A: It’s about the anchor of experience. Because you know what thirst feels like, your brain prioritizes water-seeking behavior in a way that is consistent and survival-oriented. For an AI, “water” is just a statistical token. Without an internal state to regulate its “desire” or “urgency,” its advice can be inconsistent or dangerously overconfident because it doesn’t “care” about the outcome.

Q: What was the “Point-Light” test, and why did the AI fail it?

A: A point-light display is just a few dots moving like a human walking. Humans see the “person” immediately because we have spent our lives moving our own bodies. AI models, trained only on static images and text, lack that “bodily anchor.” They see the dots as math, not as a reflection of a physical being, which is why rotating the image by just 20 degrees made the models break down completely.

Q: Are we trying to give AI “feelings” or just “feedback loops”?

A: The researchers call them “functional analogues.” They don’t need to feel “sad,” but they do need a persistent internal signal that says, “I am currently at 90% processing capacity and my confidence in this answer is low.” In humans, those signals prevent us from making reckless decisions; in AI, they could serve as the ultimate “kill switch” for misinformation.

Editorial Notes:

This article was edited by a Neuroscience News editor.
Journal paper reviewed in full.
Additional context added by our staff.

About this AI and neurotech research news

Author: Will Houston
Source: UCLA
Contact: Will Houston – UCLA
Image: The image is credited to Neuroscience News

Original Research: Open access.
“Embodiment in multimodal large language models” by Akila Kadambi, Lisa Aziz-Zadeh, Antonio Damasio, Marco Iacoboni, and Srini Narayanan. Neuron
DOI:10.1016/j.neuron.2026.03.004

Abstract

Embodiment in multimodal large language models

Multimodal large language models (MLLMs) have demonstrated an extraordinary capacity to bridge textual and visual inputs. Nonetheless, MLLMs still face limitations in situated physical and social interactions in sensorially rich and multimodal real-world settings, where the embodied experience of a living organism appears fundamental.

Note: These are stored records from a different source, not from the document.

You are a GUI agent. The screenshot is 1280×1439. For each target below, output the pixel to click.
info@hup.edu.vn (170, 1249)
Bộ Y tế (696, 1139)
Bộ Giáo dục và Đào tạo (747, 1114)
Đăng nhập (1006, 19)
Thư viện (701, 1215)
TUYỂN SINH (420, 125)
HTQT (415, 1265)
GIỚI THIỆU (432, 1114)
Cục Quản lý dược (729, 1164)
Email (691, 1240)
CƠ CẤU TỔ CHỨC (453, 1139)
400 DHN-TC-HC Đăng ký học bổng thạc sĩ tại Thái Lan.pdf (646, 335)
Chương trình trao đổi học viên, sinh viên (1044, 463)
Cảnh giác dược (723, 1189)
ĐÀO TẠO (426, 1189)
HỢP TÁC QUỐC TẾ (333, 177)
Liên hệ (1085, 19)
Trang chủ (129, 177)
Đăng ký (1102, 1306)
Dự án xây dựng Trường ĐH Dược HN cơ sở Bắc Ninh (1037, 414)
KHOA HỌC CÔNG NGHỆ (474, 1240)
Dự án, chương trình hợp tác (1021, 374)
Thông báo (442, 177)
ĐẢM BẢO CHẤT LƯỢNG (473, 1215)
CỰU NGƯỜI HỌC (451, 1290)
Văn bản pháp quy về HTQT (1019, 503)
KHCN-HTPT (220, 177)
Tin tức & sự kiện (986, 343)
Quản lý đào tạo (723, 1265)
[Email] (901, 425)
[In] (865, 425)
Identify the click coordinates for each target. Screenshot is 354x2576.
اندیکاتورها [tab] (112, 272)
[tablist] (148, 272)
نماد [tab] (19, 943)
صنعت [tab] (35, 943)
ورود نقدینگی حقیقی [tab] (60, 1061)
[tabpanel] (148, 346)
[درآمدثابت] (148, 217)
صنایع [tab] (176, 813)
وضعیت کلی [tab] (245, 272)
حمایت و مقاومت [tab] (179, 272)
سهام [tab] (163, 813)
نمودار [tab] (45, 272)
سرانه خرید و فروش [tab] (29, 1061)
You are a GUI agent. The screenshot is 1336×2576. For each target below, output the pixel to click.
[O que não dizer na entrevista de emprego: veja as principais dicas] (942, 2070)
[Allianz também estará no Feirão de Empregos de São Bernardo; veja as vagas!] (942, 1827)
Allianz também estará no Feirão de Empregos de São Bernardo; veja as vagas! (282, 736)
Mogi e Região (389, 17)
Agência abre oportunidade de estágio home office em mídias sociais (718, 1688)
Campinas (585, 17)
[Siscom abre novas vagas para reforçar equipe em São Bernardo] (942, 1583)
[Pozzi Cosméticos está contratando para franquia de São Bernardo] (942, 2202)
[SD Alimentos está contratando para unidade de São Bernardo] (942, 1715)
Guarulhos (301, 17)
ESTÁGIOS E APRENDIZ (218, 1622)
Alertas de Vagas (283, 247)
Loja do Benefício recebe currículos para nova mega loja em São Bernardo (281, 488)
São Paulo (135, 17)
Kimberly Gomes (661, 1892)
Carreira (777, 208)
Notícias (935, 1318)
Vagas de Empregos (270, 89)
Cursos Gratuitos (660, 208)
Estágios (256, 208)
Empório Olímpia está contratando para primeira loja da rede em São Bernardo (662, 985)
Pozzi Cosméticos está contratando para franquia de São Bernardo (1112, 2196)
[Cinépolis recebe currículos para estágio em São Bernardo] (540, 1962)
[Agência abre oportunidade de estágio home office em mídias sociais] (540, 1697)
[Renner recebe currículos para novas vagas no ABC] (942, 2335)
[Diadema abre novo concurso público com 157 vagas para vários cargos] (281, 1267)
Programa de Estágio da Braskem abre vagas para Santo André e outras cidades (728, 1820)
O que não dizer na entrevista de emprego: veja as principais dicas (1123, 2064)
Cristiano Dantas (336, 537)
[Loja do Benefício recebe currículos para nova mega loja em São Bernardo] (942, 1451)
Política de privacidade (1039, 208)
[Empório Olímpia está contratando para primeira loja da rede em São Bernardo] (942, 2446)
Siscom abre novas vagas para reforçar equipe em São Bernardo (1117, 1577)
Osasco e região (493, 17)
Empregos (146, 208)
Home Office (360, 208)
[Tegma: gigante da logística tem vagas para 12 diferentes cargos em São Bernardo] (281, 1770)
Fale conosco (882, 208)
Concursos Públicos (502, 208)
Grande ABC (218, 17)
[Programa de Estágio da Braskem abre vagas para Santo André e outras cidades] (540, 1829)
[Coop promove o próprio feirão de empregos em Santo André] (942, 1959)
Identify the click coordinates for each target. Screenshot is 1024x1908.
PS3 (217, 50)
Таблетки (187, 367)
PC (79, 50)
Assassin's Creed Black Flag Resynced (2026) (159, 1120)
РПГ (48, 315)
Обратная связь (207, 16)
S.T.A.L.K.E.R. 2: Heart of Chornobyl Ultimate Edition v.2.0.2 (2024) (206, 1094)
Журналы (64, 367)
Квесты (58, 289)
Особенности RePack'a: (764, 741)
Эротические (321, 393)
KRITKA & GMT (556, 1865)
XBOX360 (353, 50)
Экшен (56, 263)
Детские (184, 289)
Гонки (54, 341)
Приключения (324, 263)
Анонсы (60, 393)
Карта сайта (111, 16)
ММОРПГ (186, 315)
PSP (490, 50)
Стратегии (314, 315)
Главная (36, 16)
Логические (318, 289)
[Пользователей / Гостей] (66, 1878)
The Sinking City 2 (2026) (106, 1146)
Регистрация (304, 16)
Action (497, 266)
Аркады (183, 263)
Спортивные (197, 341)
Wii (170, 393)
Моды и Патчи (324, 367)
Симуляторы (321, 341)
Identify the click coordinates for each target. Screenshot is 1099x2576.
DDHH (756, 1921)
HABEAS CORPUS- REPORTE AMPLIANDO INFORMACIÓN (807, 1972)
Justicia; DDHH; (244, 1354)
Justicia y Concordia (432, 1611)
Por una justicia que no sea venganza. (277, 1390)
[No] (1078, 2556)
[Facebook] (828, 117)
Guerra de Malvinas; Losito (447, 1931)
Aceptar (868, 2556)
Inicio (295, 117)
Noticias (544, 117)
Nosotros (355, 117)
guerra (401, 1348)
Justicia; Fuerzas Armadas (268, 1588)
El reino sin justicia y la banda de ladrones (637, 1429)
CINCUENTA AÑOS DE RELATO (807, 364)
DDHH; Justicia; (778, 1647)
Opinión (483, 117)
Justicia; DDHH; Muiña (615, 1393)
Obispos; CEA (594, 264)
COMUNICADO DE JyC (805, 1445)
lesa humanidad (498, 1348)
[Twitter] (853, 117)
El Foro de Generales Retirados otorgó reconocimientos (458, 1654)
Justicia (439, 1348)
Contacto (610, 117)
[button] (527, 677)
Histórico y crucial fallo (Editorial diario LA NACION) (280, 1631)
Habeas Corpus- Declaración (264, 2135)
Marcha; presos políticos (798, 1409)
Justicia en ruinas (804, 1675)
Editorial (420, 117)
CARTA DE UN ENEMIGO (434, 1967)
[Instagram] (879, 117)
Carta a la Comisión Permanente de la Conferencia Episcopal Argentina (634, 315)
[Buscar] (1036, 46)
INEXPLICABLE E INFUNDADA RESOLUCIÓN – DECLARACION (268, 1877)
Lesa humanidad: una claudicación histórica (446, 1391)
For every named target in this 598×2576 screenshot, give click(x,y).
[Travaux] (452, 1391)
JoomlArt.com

We suggest that the next frontiers for MLLM development require the incorporation of both internal and external embodiment—modeling not only external interactions with the world but also internal states and drives.

Here, we describe mechanisms of internal and external embodiment in humans and relate these to current advances in MLLMs in the early stages of aligning to human representations.

Our dual-embodied framework proposes to model interactions between these forms of embodiment in MLLMs so as to bridge the gap between multimodal data and world experience.